Data excerpts:

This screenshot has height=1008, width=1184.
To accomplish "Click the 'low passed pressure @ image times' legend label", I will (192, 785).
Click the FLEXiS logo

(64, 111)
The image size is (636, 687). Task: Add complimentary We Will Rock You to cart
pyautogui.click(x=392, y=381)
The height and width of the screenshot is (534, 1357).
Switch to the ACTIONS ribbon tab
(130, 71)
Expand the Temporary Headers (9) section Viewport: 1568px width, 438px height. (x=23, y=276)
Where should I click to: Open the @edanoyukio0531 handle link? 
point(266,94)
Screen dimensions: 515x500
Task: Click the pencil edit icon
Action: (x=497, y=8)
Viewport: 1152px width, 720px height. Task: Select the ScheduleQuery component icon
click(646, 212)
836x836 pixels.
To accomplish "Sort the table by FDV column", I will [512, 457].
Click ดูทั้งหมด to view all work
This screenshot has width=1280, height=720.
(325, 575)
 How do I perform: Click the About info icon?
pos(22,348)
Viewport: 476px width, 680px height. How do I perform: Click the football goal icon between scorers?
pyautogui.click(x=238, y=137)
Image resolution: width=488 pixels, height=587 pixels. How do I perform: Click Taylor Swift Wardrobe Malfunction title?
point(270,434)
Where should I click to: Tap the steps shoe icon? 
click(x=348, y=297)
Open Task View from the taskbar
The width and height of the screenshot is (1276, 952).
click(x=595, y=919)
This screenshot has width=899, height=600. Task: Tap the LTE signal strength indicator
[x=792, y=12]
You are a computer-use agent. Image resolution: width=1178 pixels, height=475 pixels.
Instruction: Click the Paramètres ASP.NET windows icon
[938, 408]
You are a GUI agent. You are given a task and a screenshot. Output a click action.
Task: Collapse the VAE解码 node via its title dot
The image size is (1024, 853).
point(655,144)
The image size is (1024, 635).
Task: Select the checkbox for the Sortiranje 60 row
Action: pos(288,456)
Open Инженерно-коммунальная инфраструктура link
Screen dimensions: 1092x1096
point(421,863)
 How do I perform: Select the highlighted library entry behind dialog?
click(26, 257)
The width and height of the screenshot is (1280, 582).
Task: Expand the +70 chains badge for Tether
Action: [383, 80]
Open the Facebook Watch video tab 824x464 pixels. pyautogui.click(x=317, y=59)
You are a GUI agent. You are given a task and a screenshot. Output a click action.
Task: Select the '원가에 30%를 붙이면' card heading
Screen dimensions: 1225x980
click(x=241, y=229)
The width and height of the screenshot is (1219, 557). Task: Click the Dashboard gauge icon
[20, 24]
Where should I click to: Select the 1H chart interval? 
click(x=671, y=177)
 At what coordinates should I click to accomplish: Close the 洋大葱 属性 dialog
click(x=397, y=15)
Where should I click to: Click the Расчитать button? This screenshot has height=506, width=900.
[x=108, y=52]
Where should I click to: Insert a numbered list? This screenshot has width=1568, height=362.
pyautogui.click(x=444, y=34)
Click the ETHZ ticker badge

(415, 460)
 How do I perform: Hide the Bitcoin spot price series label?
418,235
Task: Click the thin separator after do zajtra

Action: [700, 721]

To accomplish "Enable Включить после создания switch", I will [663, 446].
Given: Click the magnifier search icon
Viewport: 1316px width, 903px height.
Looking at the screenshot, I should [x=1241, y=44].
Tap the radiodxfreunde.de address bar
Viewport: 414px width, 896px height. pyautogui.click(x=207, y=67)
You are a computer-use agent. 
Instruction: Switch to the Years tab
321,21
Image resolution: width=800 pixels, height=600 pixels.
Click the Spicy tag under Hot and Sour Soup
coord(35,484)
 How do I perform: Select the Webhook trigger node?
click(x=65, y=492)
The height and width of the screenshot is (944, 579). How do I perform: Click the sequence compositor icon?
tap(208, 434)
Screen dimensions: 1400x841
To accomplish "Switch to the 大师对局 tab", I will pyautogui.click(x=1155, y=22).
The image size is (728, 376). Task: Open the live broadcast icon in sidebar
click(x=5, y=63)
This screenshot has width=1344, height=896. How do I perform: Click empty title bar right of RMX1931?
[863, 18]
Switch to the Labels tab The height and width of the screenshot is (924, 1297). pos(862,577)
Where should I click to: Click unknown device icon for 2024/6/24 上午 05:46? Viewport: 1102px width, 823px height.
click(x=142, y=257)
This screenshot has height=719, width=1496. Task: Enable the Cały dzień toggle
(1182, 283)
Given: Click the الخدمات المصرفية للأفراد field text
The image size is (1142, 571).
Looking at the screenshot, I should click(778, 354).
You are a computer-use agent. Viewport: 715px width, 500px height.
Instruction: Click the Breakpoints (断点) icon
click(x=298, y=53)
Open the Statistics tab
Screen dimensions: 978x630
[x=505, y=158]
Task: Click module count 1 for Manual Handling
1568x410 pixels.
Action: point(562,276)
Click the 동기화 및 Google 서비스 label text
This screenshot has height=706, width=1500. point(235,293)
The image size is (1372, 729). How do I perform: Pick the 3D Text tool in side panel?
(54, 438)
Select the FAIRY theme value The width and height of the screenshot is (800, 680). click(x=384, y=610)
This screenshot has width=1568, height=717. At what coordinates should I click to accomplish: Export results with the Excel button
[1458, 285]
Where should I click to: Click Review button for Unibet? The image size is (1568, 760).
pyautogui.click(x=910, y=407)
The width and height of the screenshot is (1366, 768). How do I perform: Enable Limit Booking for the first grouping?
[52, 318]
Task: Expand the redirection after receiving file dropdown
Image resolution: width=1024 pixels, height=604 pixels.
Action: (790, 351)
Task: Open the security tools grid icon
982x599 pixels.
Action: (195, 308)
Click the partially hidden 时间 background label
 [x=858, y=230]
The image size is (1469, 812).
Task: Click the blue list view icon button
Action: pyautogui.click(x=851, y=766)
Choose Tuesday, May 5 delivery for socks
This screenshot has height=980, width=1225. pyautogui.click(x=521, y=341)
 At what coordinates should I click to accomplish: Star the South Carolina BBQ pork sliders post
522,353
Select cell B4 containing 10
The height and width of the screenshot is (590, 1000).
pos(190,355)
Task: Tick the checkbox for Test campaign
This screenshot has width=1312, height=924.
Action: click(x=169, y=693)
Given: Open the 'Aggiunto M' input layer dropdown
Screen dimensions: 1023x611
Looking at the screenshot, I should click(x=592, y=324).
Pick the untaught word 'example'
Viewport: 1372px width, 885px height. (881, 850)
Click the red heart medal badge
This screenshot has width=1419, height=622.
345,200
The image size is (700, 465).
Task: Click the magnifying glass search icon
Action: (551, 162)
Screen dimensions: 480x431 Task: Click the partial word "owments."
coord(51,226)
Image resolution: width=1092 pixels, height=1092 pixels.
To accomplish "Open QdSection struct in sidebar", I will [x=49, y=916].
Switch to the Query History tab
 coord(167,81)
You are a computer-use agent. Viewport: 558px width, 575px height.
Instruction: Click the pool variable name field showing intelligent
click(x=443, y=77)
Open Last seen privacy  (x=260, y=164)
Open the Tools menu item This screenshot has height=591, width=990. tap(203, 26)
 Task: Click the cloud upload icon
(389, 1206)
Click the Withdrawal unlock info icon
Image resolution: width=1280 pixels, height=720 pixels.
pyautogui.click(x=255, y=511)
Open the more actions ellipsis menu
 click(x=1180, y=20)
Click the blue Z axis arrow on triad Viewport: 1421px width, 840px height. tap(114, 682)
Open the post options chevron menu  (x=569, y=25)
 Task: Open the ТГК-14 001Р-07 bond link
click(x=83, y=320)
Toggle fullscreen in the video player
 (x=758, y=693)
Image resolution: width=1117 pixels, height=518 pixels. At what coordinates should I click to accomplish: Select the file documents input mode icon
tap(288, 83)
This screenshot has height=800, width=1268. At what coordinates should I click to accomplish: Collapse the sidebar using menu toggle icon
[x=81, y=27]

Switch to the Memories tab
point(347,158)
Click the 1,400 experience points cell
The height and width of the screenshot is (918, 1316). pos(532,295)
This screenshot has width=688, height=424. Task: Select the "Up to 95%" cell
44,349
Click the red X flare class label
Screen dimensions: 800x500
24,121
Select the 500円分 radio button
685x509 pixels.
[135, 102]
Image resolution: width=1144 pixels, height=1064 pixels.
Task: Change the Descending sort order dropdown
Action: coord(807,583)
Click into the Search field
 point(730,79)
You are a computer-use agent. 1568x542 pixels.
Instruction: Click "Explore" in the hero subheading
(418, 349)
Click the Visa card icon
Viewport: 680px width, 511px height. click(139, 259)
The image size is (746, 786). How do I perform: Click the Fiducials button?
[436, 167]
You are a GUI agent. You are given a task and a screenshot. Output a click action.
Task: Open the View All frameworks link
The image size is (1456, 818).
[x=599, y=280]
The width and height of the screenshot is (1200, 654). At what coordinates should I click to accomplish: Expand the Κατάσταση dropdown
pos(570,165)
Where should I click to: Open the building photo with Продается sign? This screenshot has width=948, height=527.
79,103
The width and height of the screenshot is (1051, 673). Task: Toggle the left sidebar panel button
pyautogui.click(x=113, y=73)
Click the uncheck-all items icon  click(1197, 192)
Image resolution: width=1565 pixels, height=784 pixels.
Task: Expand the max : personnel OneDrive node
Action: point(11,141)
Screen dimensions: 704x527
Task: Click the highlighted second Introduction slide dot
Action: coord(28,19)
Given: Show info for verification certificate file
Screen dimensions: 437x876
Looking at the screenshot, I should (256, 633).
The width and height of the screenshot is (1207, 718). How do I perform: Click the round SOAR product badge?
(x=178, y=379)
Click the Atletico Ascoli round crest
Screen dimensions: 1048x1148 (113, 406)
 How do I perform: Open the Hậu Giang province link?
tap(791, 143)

EXERCISE DIRECTIONS -> Search the data for the string "agent" and copy each line where it appears.

ANSWER BOX ->
You are a computer-use agent. Image resolution: width=1178 pixels, height=475 pixels.
You are a GUI agent. You are given a task and a screenshot. Output a click action.
You are a GUI agent. You are given a task and a screenshot. Output a click action.
You are a computer-use agent. 
You are a computer-use agent. Viewport: 715px width, 500px height.
You are a computer-use agent. Viewport: 558px width, 575px height.
You are a computer-use agent. 1568x542 pixels.
You are a GUI agent. You are given a task and a screenshot. Output a click action.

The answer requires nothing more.